-- YOUR INSTRUCTIONS --
The line with "This screenshot has height=884, width=1190." and each line following it, up to the final line of the data, should be set down exactly; pictures stay out.

-- EXTRACTED ENTRIES --
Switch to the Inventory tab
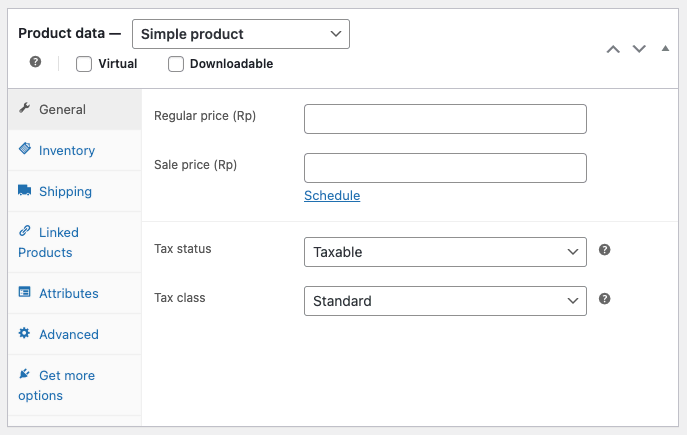Screen dimensions: 687x435 coord(67,150)
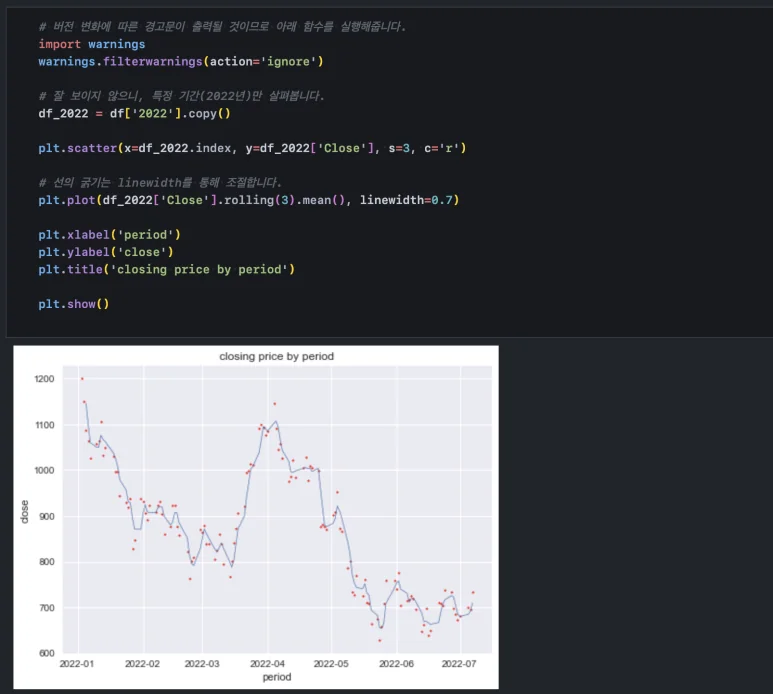Screen dimensions: 773x694
Task: Click the 'import warnings' code line
Action: [x=92, y=44]
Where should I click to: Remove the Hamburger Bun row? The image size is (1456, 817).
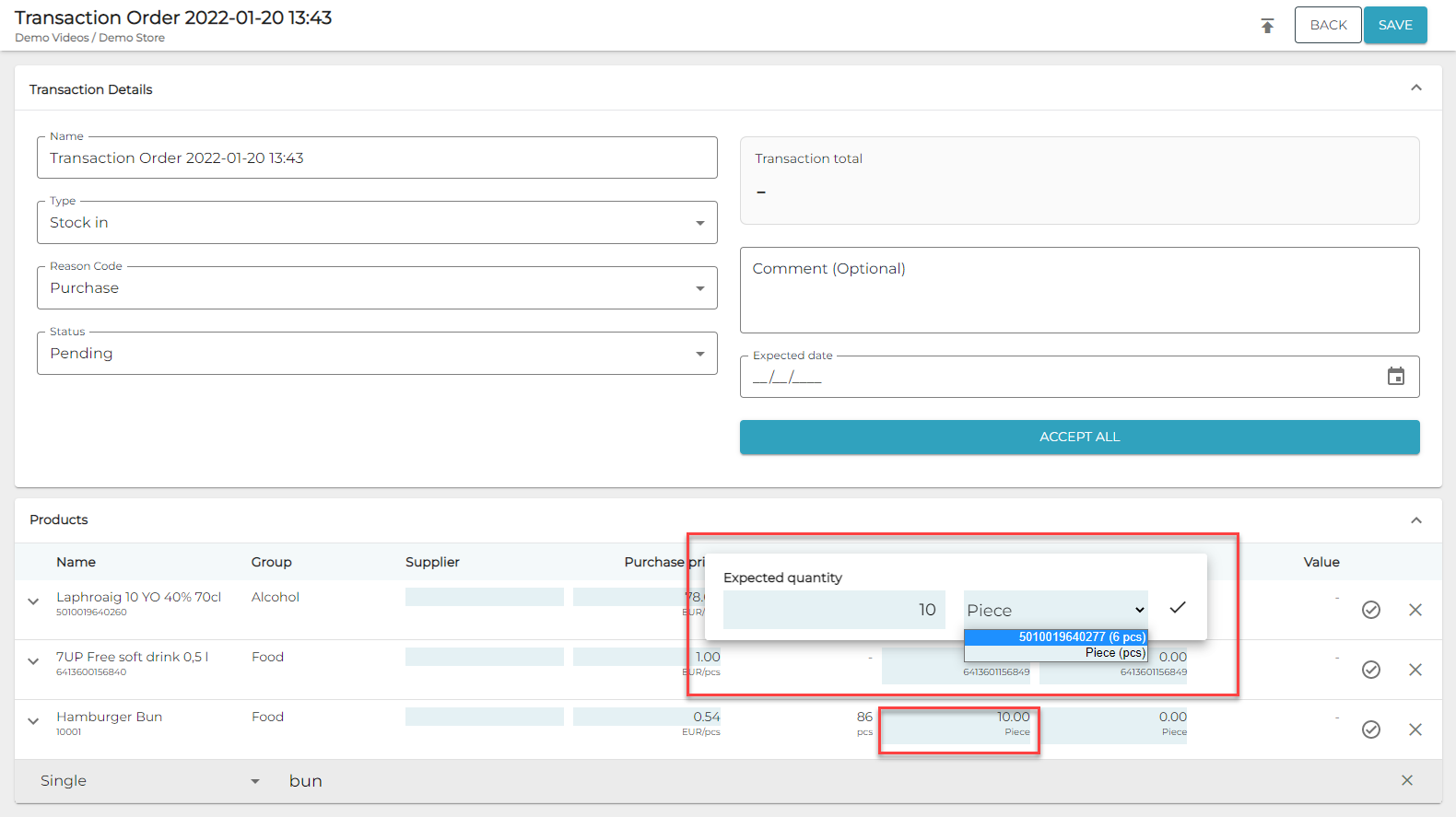coord(1415,729)
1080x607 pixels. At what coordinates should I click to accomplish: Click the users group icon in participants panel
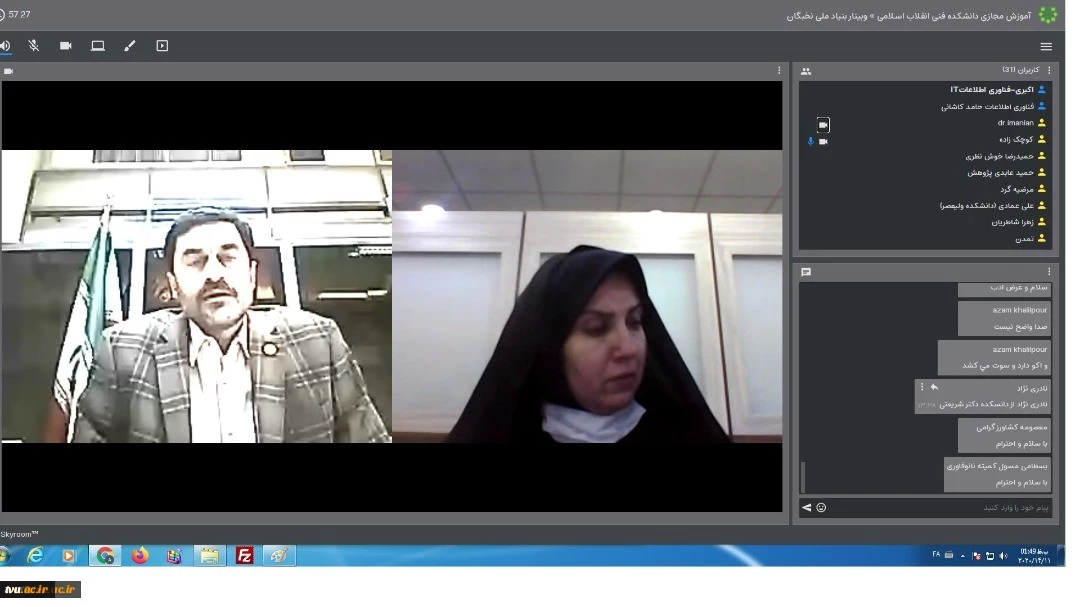click(806, 71)
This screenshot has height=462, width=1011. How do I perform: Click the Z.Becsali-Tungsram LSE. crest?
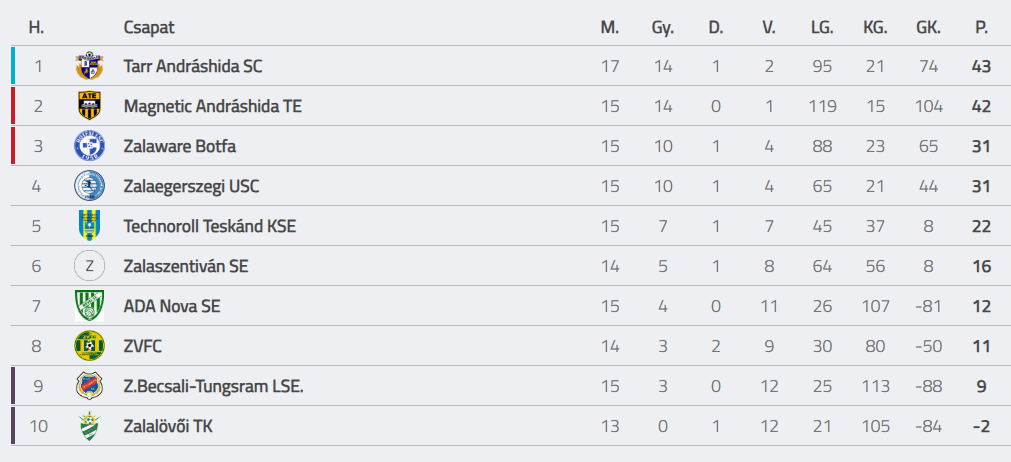coord(89,386)
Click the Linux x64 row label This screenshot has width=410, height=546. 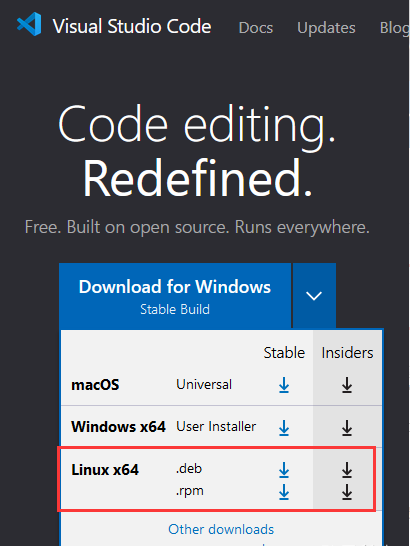(105, 470)
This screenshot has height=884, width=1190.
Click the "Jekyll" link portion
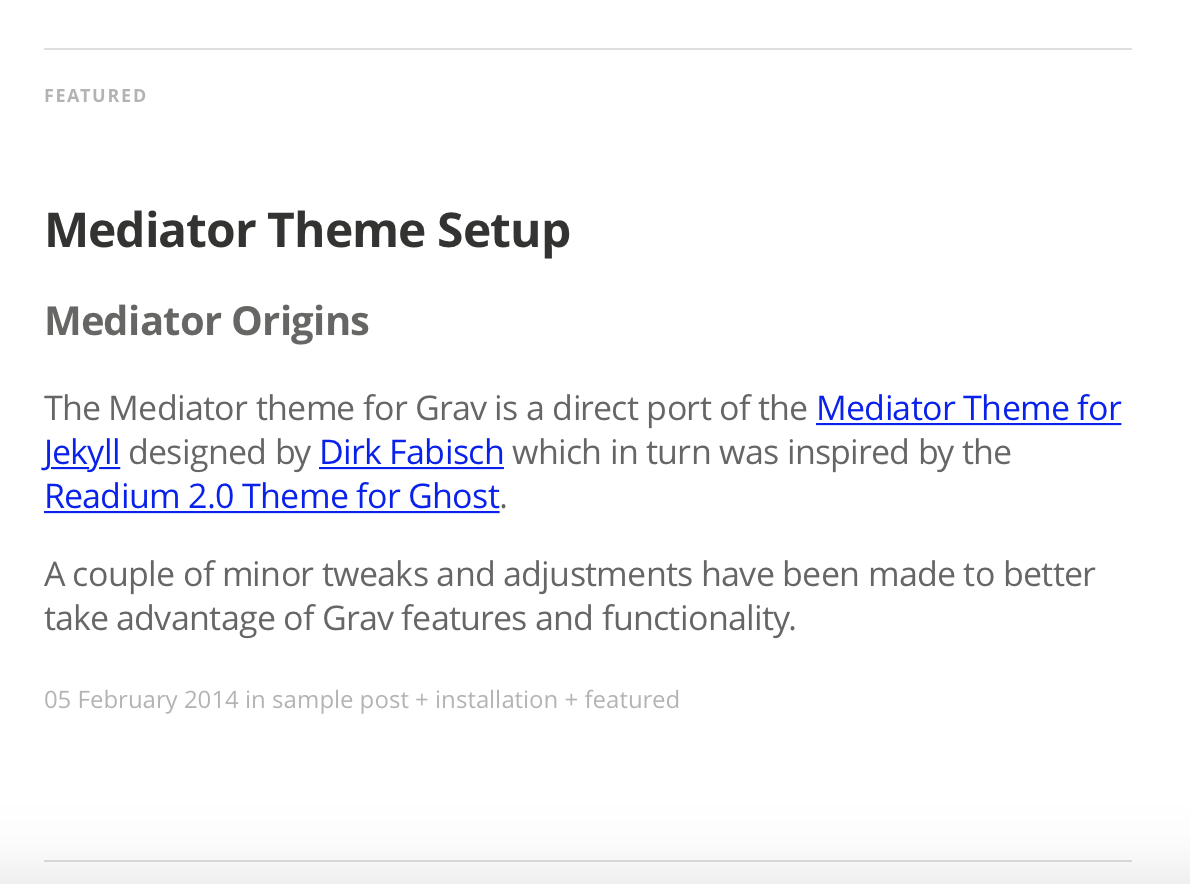coord(82,452)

-- WRITTEN ANSWER --
This screenshot has height=884, width=1190.
Click the "Jekyll" link portion
coord(82,452)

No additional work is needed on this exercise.